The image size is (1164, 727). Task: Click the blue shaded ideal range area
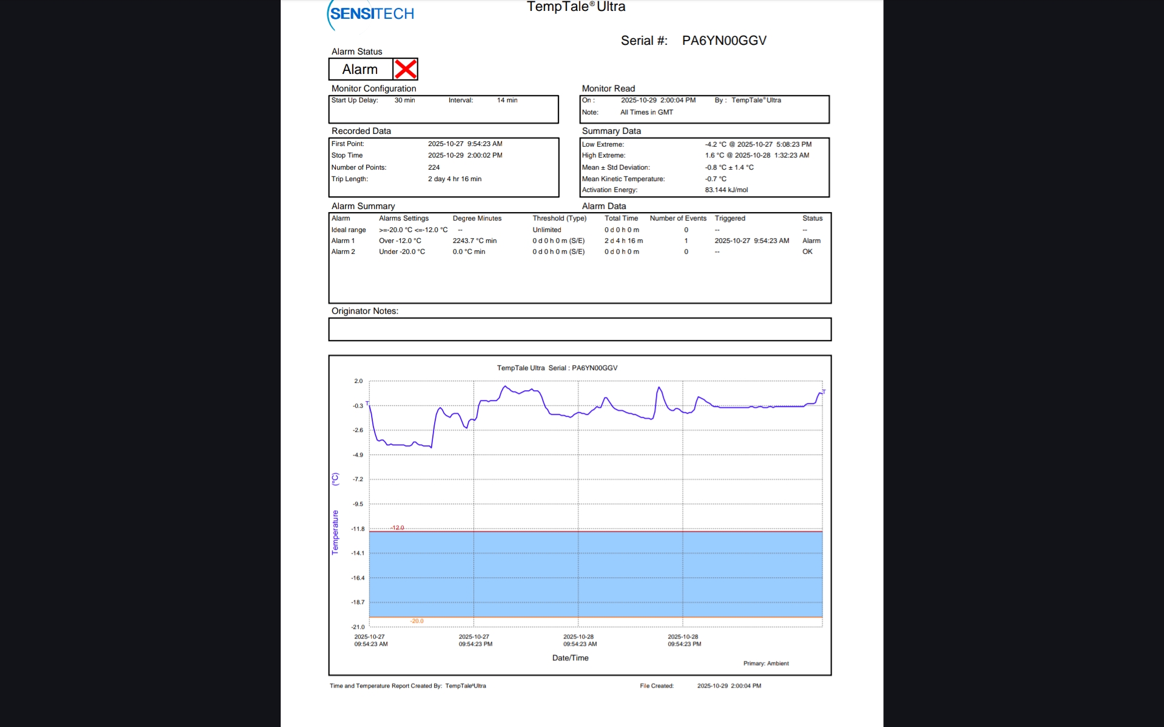(x=595, y=574)
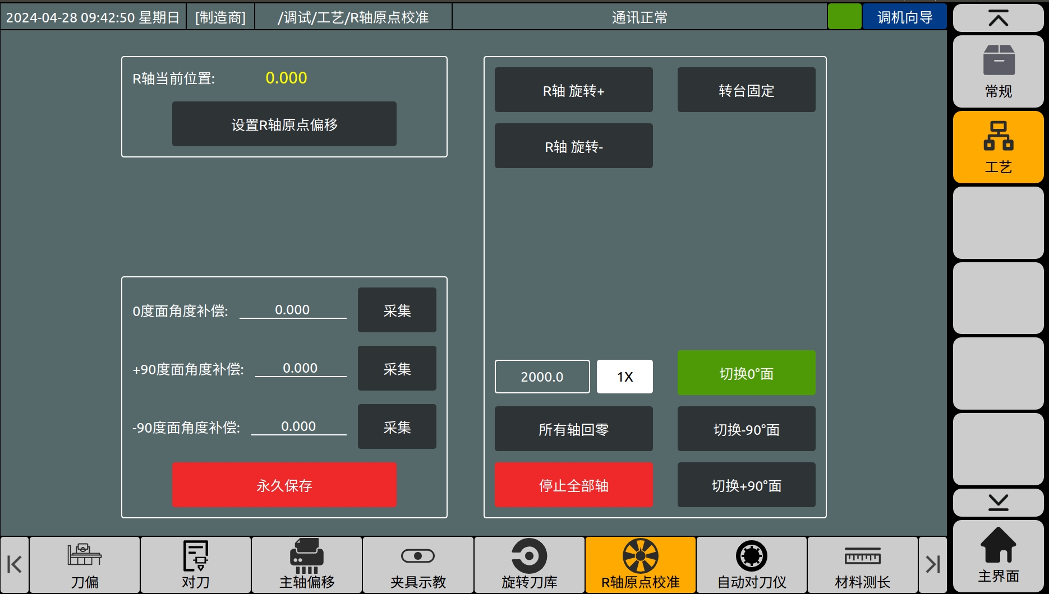Open the 材料测长 material length page
The height and width of the screenshot is (594, 1049).
[x=862, y=565]
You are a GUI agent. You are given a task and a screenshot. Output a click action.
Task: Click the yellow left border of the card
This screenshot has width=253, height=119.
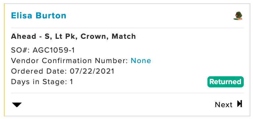click(x=4, y=60)
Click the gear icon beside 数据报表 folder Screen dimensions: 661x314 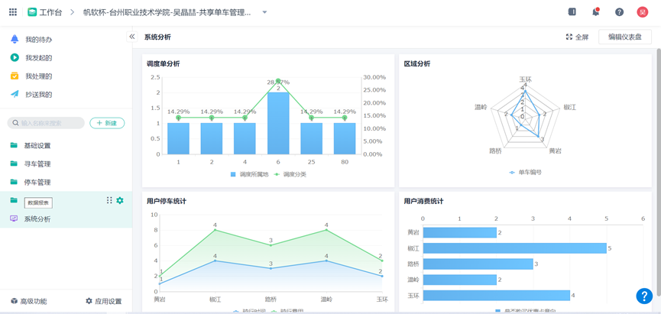(x=120, y=201)
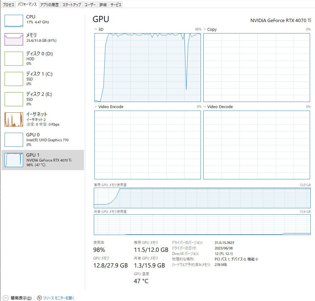Viewport: 315px width, 301px height.
Task: Select the CPU mini graph thumbnail
Action: [14, 21]
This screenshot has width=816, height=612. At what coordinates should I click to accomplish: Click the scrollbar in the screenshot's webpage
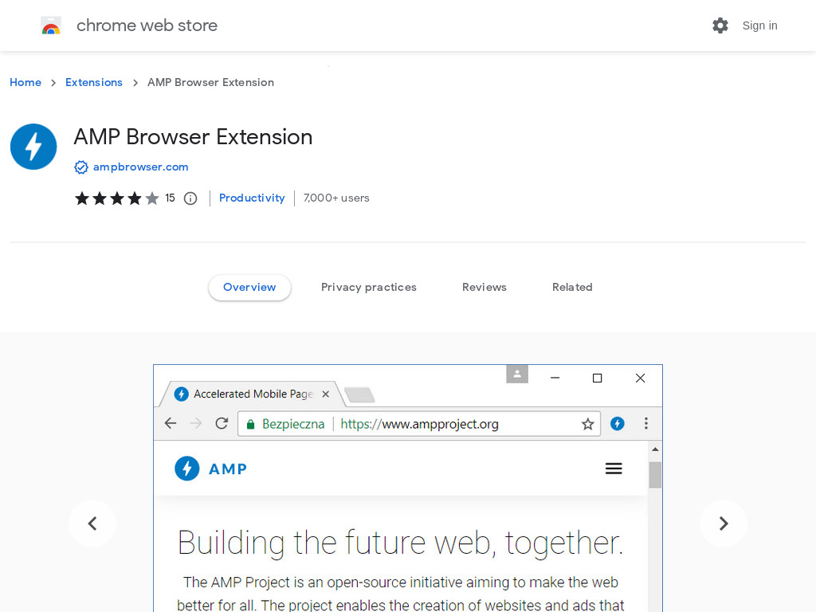(x=655, y=476)
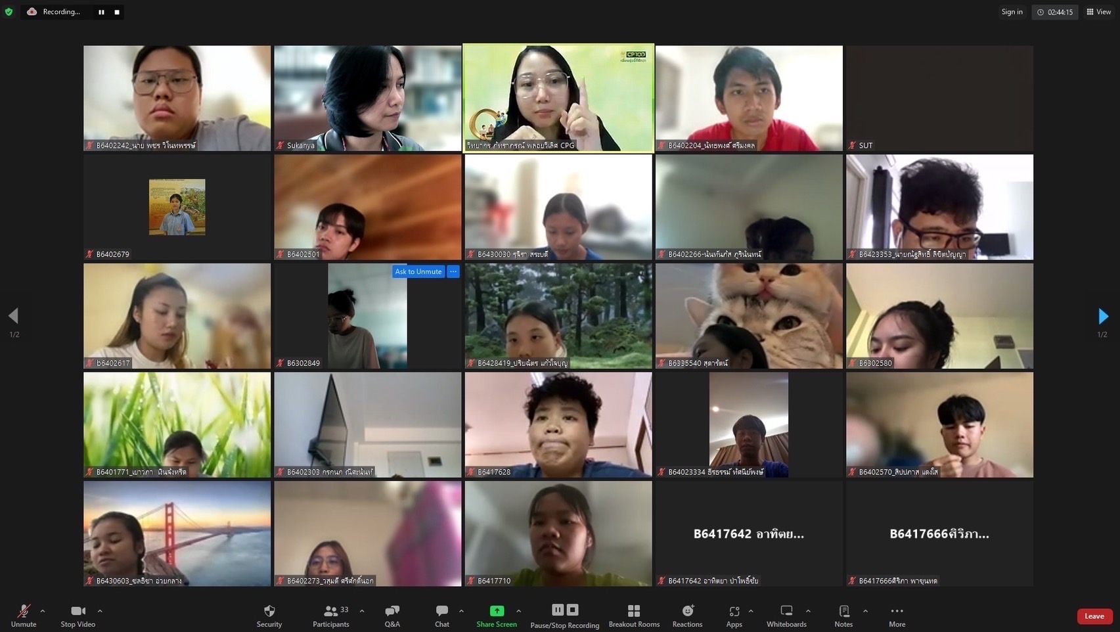Open the Whiteboards tool
The width and height of the screenshot is (1120, 632).
786,616

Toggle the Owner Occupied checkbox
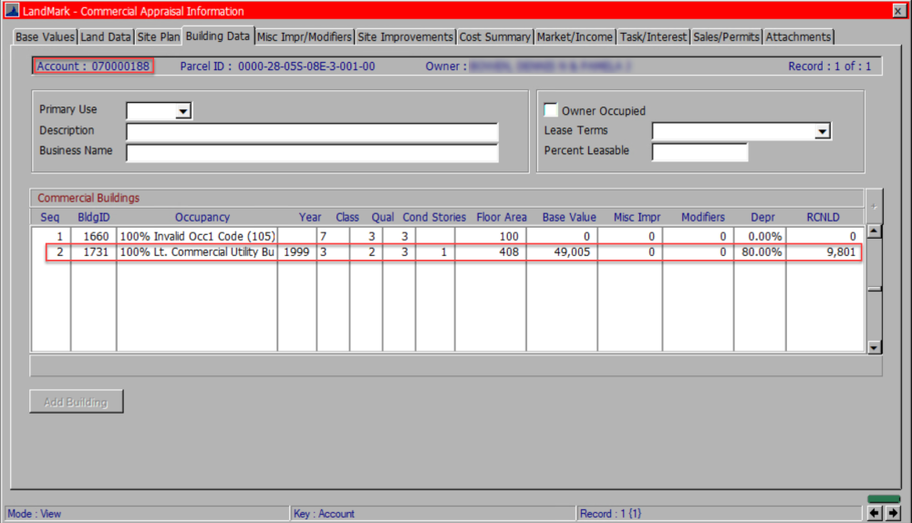[550, 110]
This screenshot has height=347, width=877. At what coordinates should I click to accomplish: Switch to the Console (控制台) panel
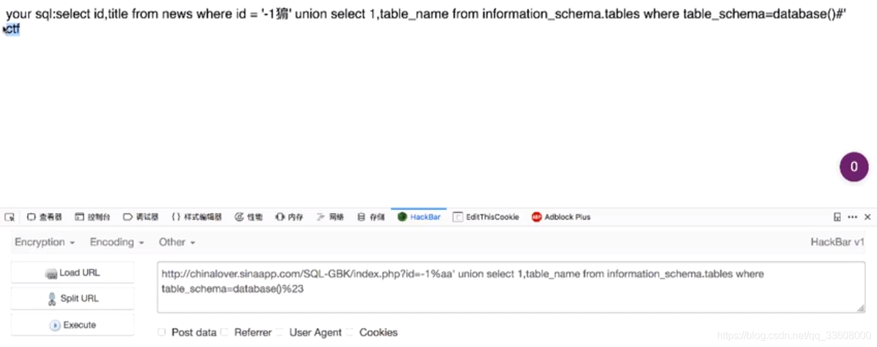93,217
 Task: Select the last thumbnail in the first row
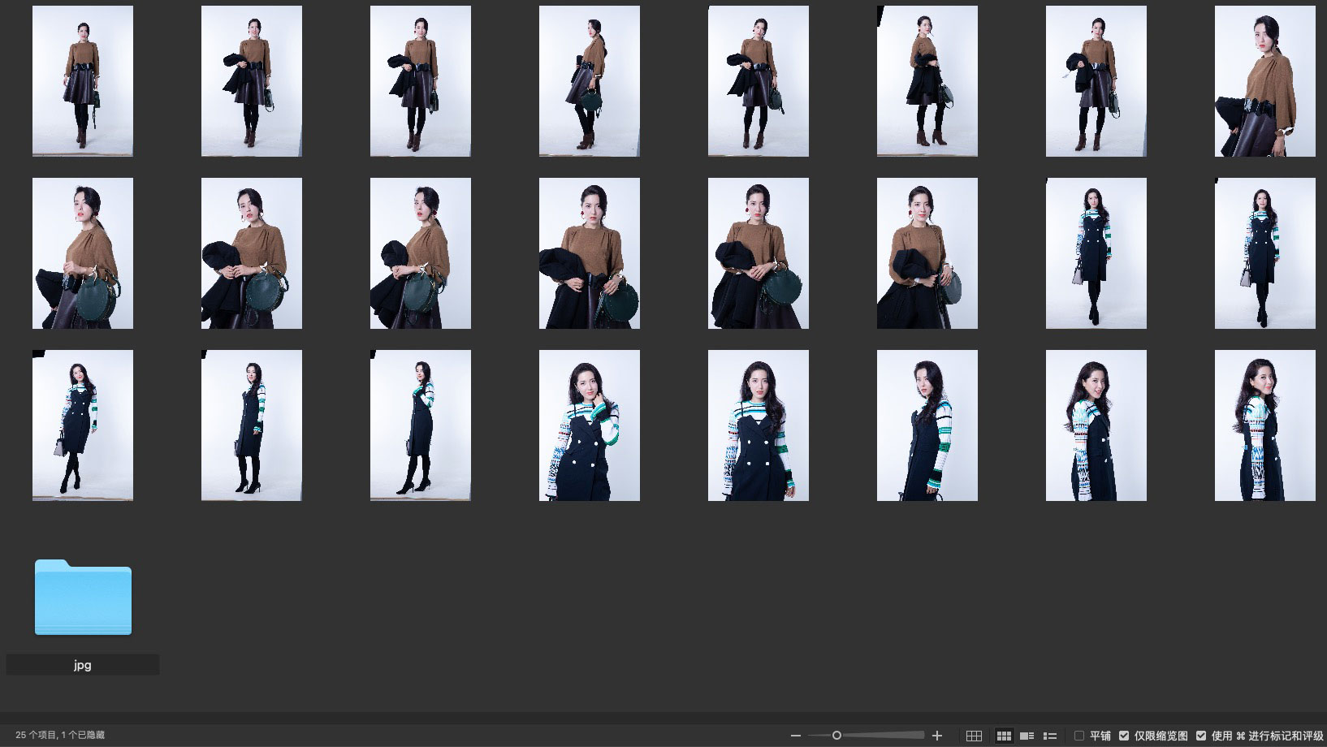(1264, 80)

--------------------------------

DIRECTIVE -> Copy out the data word for word, from the line containing "This screenshot has height=347, width=877." through the final line, with both ends included. Leave the pictures out of your copy.

TASK RESULT ->
This screenshot has height=347, width=877. At what coordinates should I click to accomplish: Switch to the Console (控制台) panel
93,217
 Task: Select the last thumbnail in the first row
(1264, 80)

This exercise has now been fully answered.